Semi-Automatic Hacking of Masked ROM Code From Microscopic Images

An anonymous reader writes "Decapping chips and recovering code or data is nothing new, but the old problem of recovering Masked ROM through visual inspection (binary '0' and '1' can be distinguished within the images) is normally done by crowd sourcing a manual typing effort.
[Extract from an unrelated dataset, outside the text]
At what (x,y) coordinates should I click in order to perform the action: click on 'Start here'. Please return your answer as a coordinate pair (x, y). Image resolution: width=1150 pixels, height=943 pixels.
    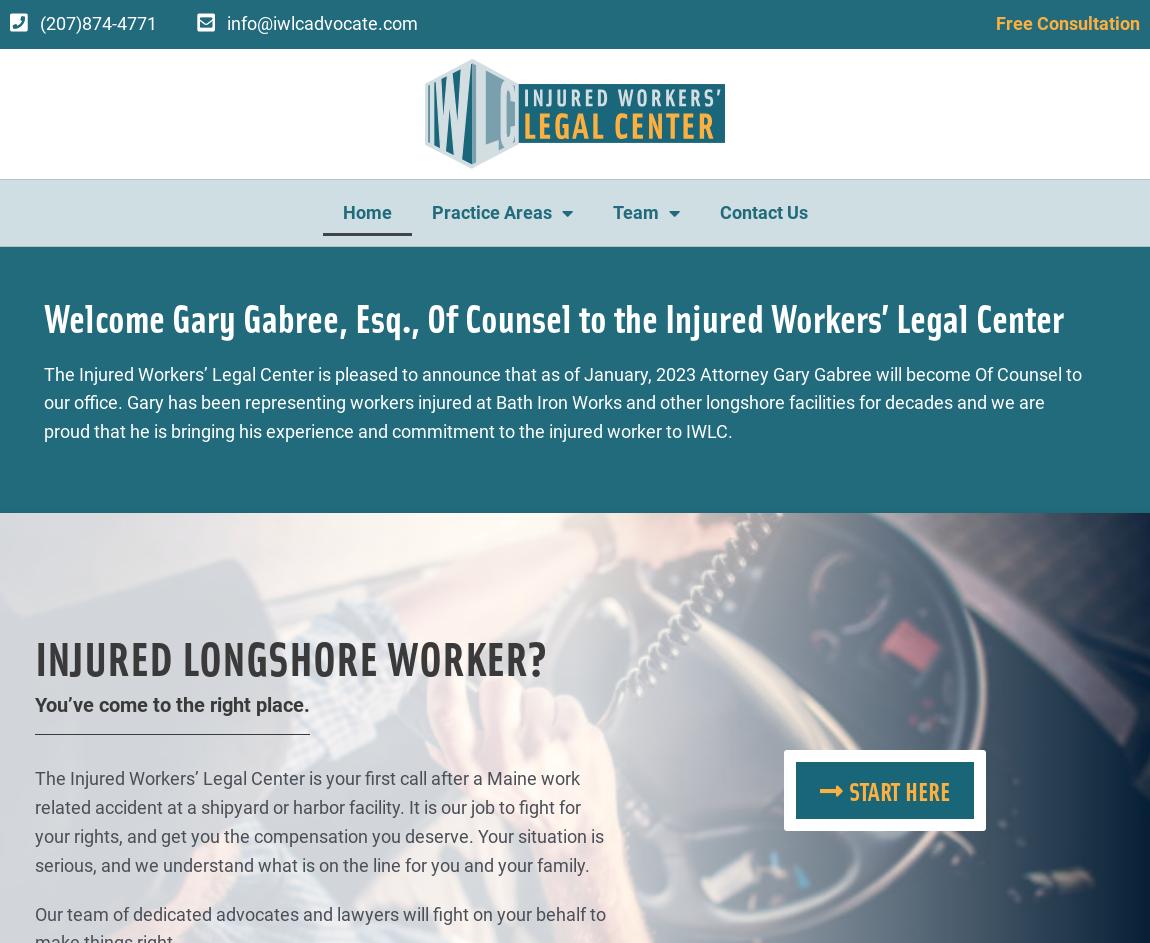
    Looking at the image, I should click on (898, 789).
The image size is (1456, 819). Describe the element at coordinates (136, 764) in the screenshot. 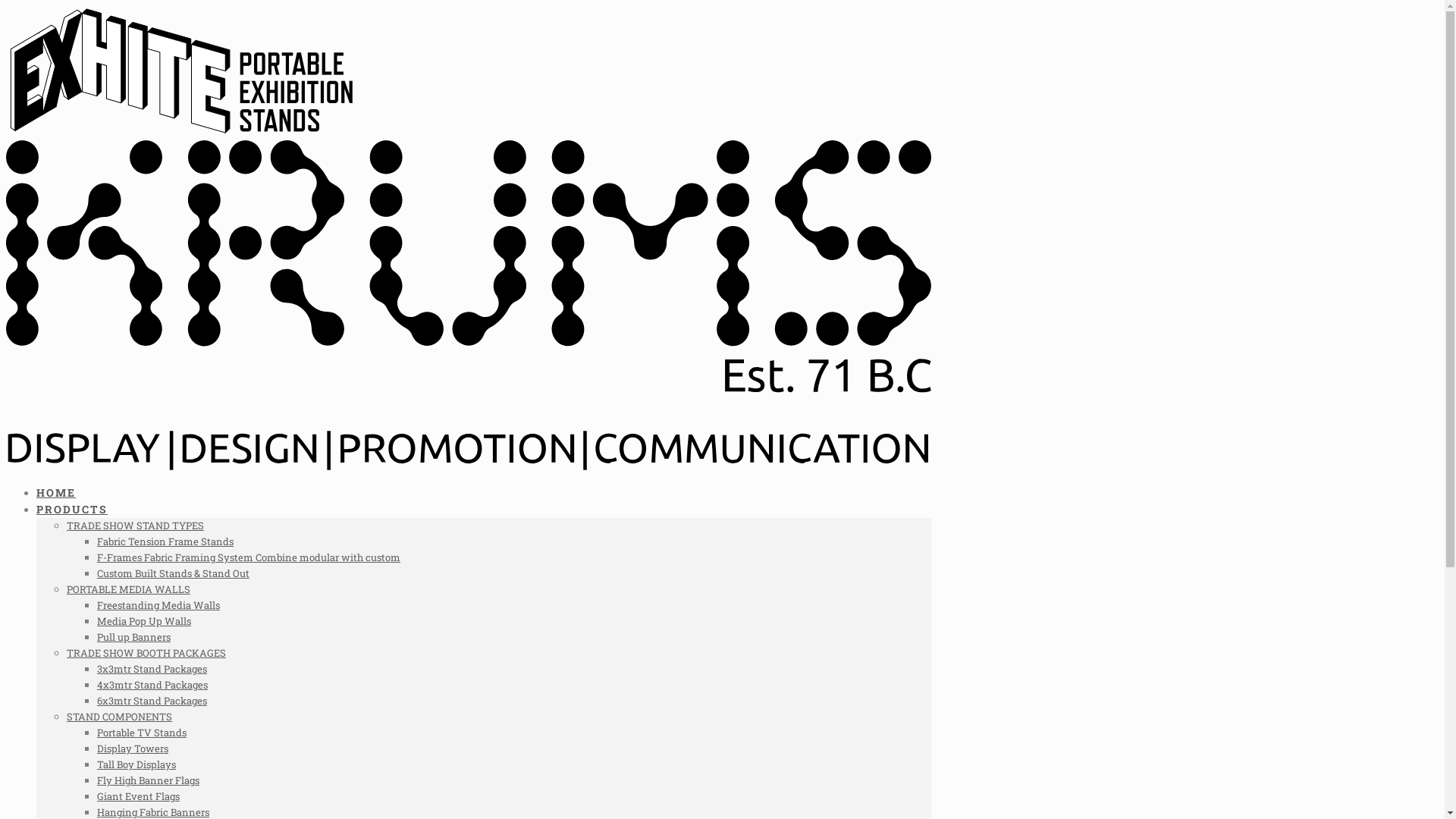

I see `'Tall Boy Displays'` at that location.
Now a tool that semi-automates this process and then recovers the data automatically has been released."

Nice 8085 example

[ranulf]

For a nice example of this being done by humans, see Ken Shirriff's decoding of the 8085 instruction decode logic [righto.com].

This is awesome...

[jonwil]

Could be useful for future MAME work if someone is able to decap (and photograph) various otherwise un-dumpable mask-ROM-based MCUs and other chips.

Re:This is awesome...

[Rik Sweeney]

Interestingly, this was done for Bubble Bobble to ensure that the emulation was perfect:

http://mamelife.blogspot.co.uk/2006/08/completed-at-last.html [blogspot.co.uk]
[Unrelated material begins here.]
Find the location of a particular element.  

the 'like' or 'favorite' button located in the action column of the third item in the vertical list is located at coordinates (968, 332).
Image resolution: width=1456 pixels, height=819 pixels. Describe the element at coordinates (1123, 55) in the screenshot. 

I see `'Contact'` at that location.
Re:As said this is not really new...

[Anonymous Coward]

I also work at a large semiconductor company. There is some interesting research in both mitigating and defeating chip security. One attack technique for breaking into chips is to hold the debug line high and scan a laser over the surface of the chip to randomly flip bits, hoping to flip the one that is locking the debug line low. If the hardware designers were not thinking about redundantly, physically separating things on the chip, you might enable debug mode which bypasses all the lockdowns and encryptions.

Hardware designers are wise to this of course, and now there are often entirely separate ARM cores with no purpose other than as a data integrity watchdog on the 'main' system(s) that can shut everything down. There are some very popular chips which use 2 identical ARM cores, one of which is delayed by 2 cycles. There is a dedicated circuit that performs a CMP on the output of the two chips and shuts everything down if there are any differences.
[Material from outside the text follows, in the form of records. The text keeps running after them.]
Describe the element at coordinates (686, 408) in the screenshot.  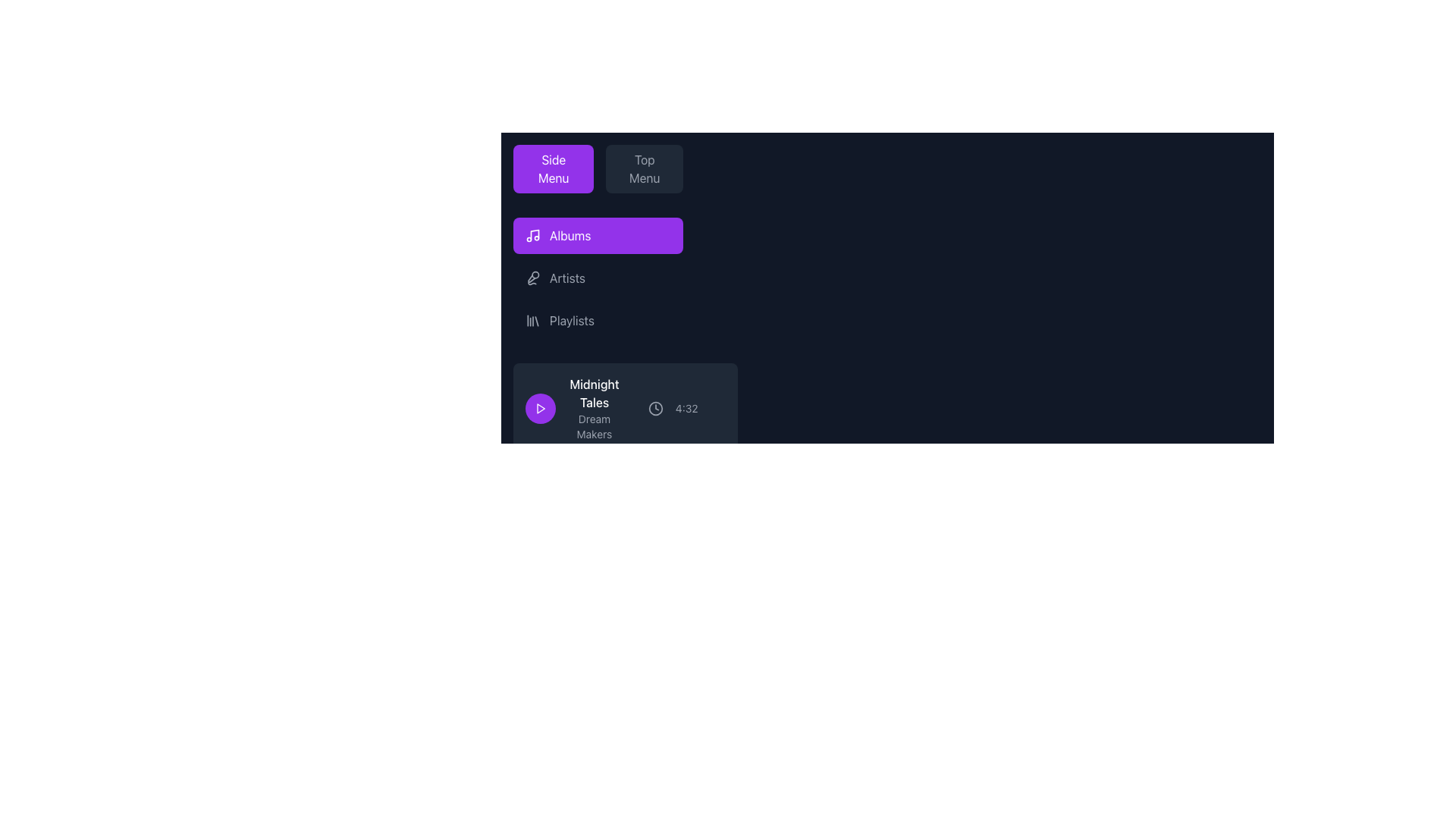
I see `the duration displayed in gray text, formatted as '4:32', located to the right of a clock icon within the media details box` at that location.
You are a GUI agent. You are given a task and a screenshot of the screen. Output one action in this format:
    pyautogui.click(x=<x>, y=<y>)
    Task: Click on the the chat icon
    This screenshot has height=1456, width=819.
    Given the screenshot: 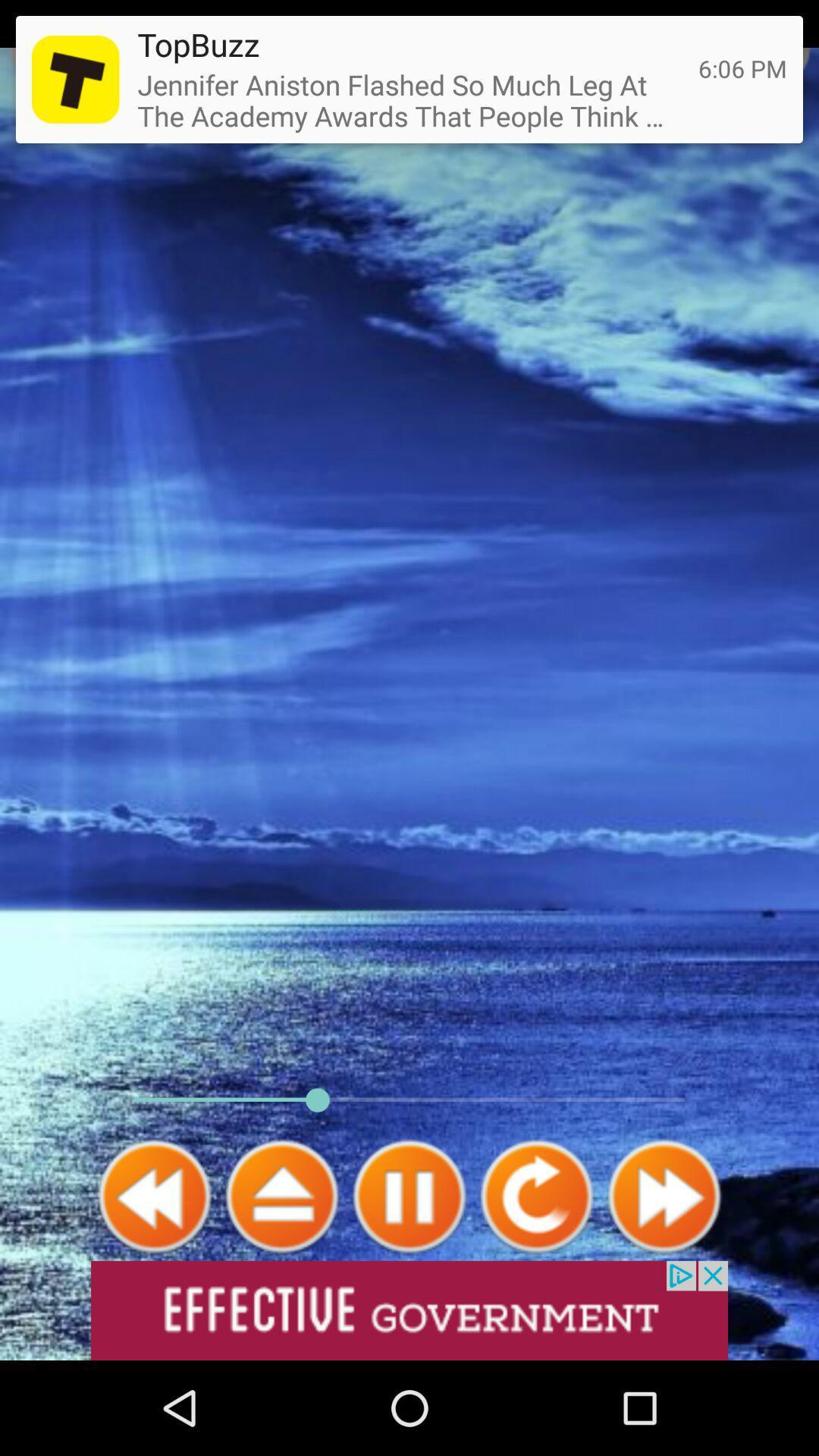 What is the action you would take?
    pyautogui.click(x=771, y=51)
I have seen designs that hardware encrypt everything including the bus and the EEPROM, so all program code is stored in the EEPROM encrypted, so who cares if you can image it? The decryption key is stored, also encrypted, in the EEPROM as well. There is a separate master boot key which decrypts the memory decryption key stored in a special battery-backed RAM register, which does not leave an 'after-image'. If the hardware watchdog system detects any shenanigans, or if you try to remove the chip from the system without preserving the battery backing, the master key is simply flushed and the chip rebooted. At that point it looks like a blank chip that hasn't been through UV erase (random data everywhere).

I'm not a uC or hardware guy so some of this might be old news, but I found it interesting at least.